## Metin Bloğu

###

Sayfalar

28 Kasım 2013 Perşembe

Kumru ve Hocazade Ailesi

Yılmaz Biçer’in görev yaptığı Kumru’ya ilişkin anılarını kaleme aldığı ‘’Acemi Savcı’’ kitabını zevkle okurken, Hocazade ailesi ve Kumru halkından övgü ile bahsetmesinden hem büyük keyif aldım, hem de onur duydum.
İkamet ettiği Çanakkale’de 2 Ekim 2013’te yaşamını yitiren merhum savcı Yılmaz Biçer, kitabında 1964'te ilk atandığı Ordu'nun Kumru ilçesinde dört yıllık görevi süresince yaşadıklarını, ilçe halkını, özelikle benim de sülalem olan Hocazade ailesinin konukseverliğini, yardımseverliğini öyle güzel anlatmış ki.
‘’Acemi Savcı’’da övgü dolu sözleri okudukça gözlerim doldu, küçük ilçede paylaşımı, yardımseverliği, konukseverliği, alçak gönüllüğü büyük olan Kumru halkı ve Hocazade ailesinin bireylerine ilişkin anılarım tazelendi.

###

## Bir veri bloğu

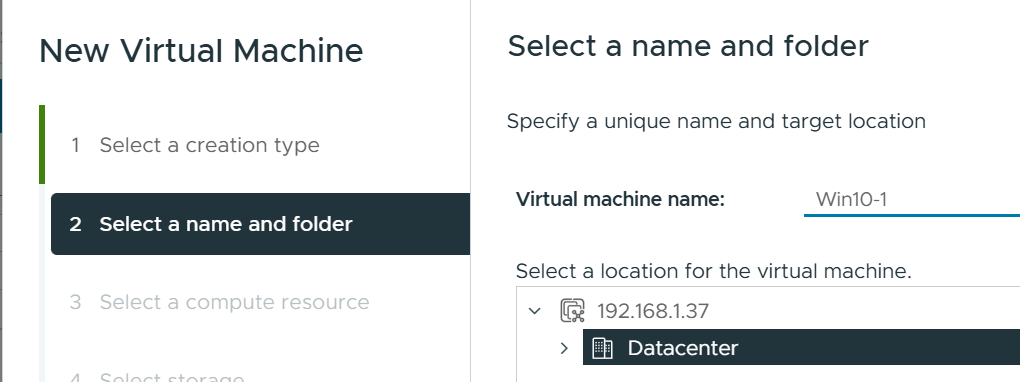Click the Select a name and folder heading
Viewport: 1020px width, 382px height.
(688, 46)
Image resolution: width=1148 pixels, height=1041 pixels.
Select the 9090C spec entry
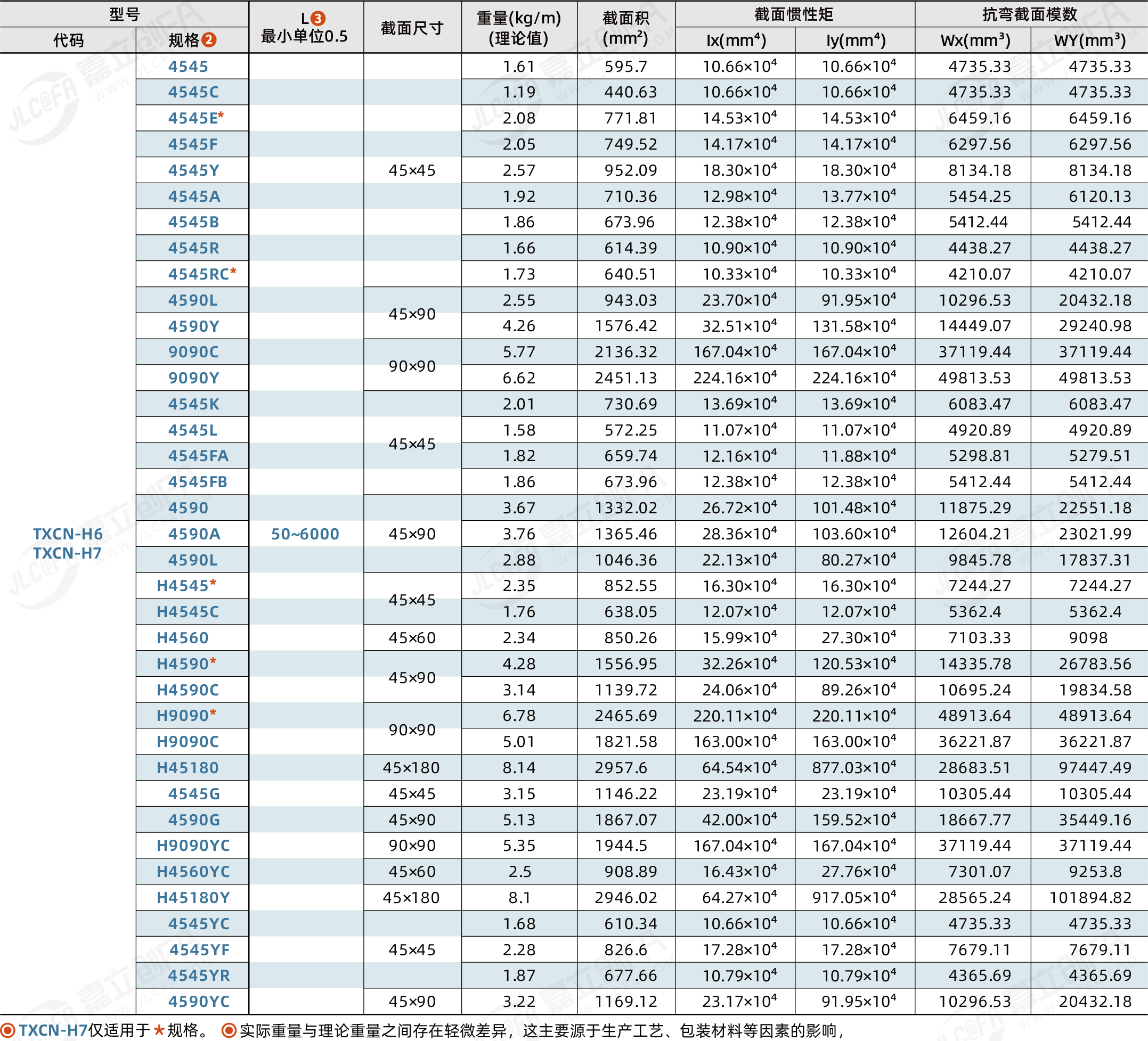[193, 352]
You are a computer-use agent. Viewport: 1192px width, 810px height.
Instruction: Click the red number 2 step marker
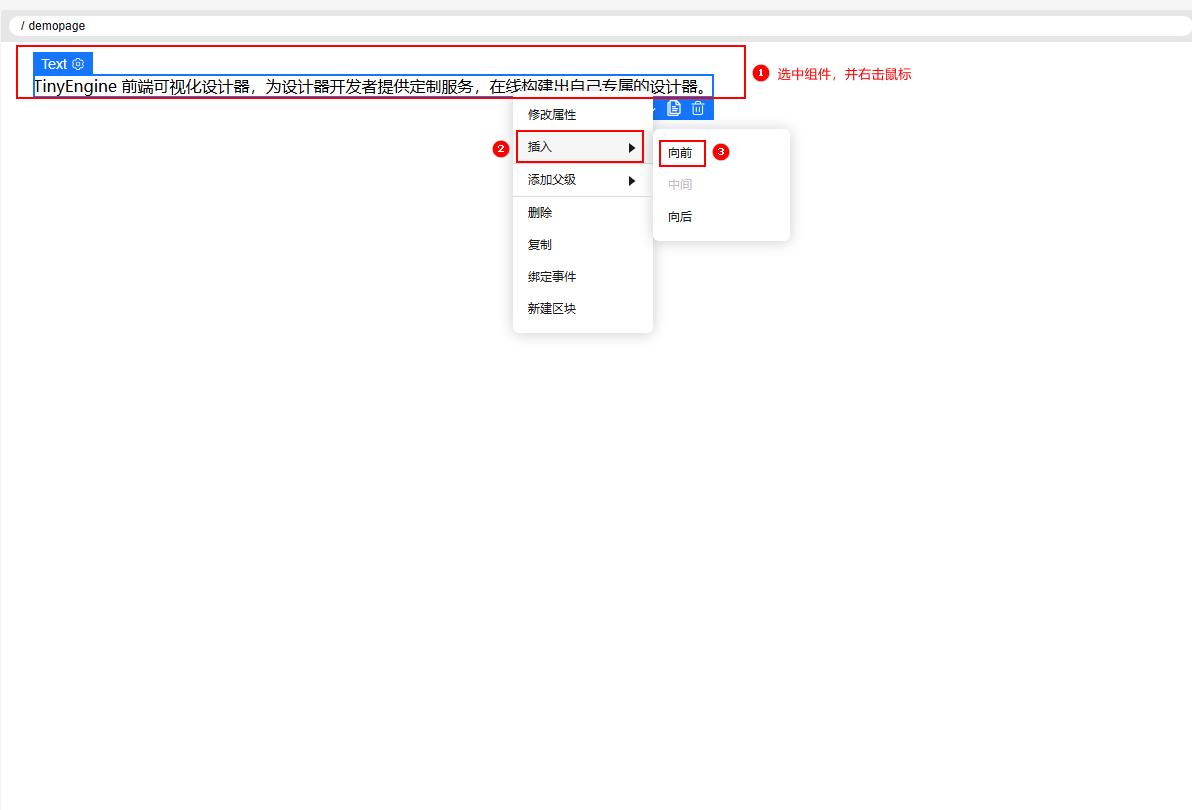pyautogui.click(x=501, y=148)
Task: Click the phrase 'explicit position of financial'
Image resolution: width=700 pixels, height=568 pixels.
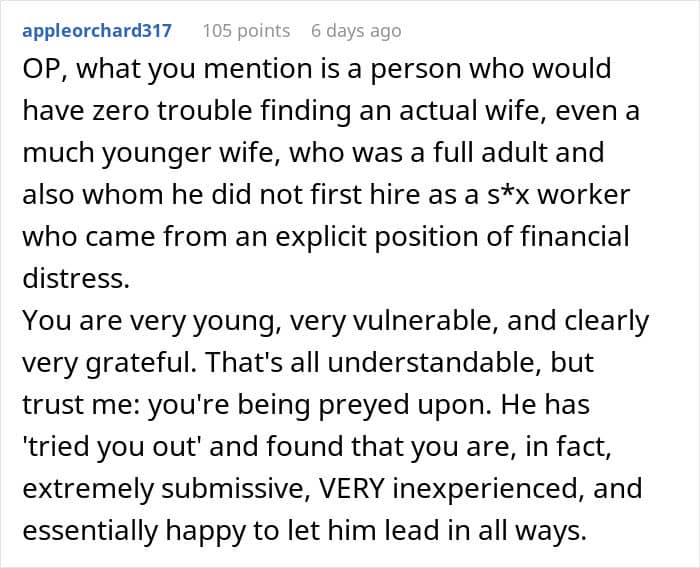Action: (452, 237)
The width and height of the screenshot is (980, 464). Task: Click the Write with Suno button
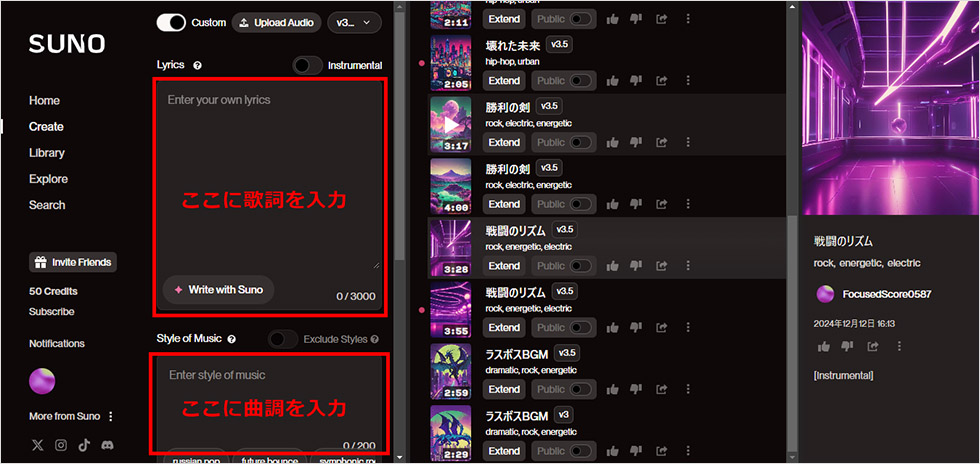[x=218, y=290]
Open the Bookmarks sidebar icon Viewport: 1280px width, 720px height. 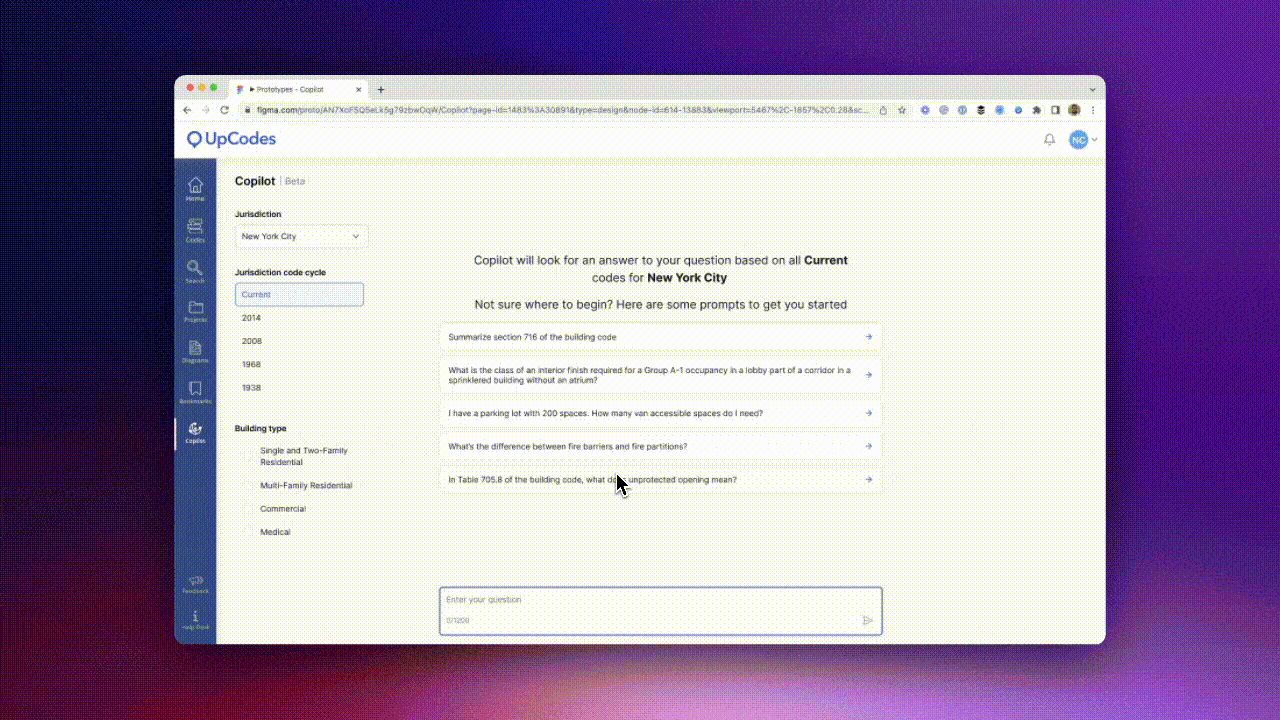click(195, 391)
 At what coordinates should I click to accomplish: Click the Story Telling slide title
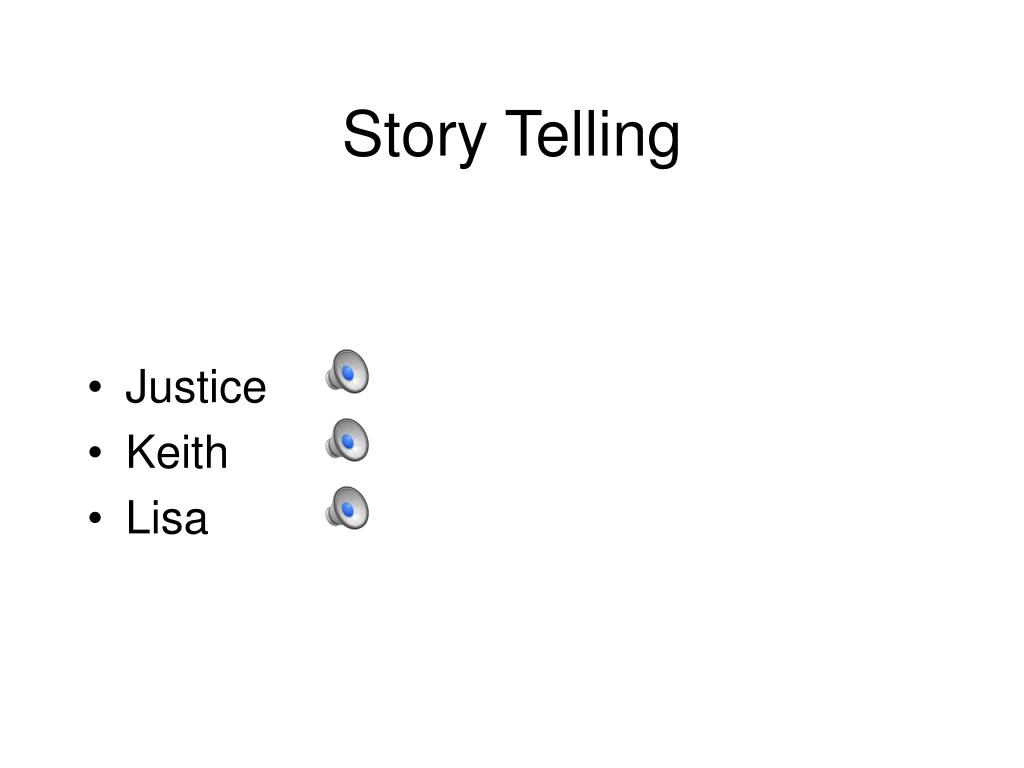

###

## Alıştırma Koşulları
1 > Kumru ve Hocazade ailesi konulu metinde "28 Kasım 2013" sözcükleriyle başlayıp "ilişkin anılarım tazelendi." sözcükleriyle biten bölümü değiştirmeden geri verin.
2 > Kumru ve Hocazade ailesi konulu metne göre Yılmaz Biçer 1964'te ilk olarak nereye atanmıştır?

## Görevlere Göre Yanıtlar
1 >
28 Kasım 2013 Perşembe

Kumru ve Hocazade Ailesi

Yılmaz Biçer’in görev yaptığı Kumru’ya ilişkin anılarını kaleme aldığı ‘’Acemi Savcı’’ kitabını zevkle okurken, Hocazade ailesi ve Kumru halkından övgü ile bahsetmesinden hem büyük keyif aldım, hem de onur duydum.
İkamet ettiği Çanakkale’de 2 Ekim 2013’te yaşamını yitiren merhum savcı Yılmaz Biçer, kitabında 1964'te ilk atandığı Ordu'nun Kumru ilçesinde dört yıllık görevi süresince yaşadıklarını, ilçe halkını, özelikle benim de sülalem olan Hocazade ailesinin konukseverliğini, yardımseverliğini öyle güzel anlatmış ki.
‘’Acemi Savcı’’da övgü dolu sözleri okudukça gözlerim doldu, küçük ilçede paylaşımı, yardımseverliği, konukseverliği, alçak gönüllüğü büyük olan Kumru halkı ve Hocazade ailesinin bireylerine ilişkin anılarım tazelendi.

2 > Ordu'nun Kumru ilçesine.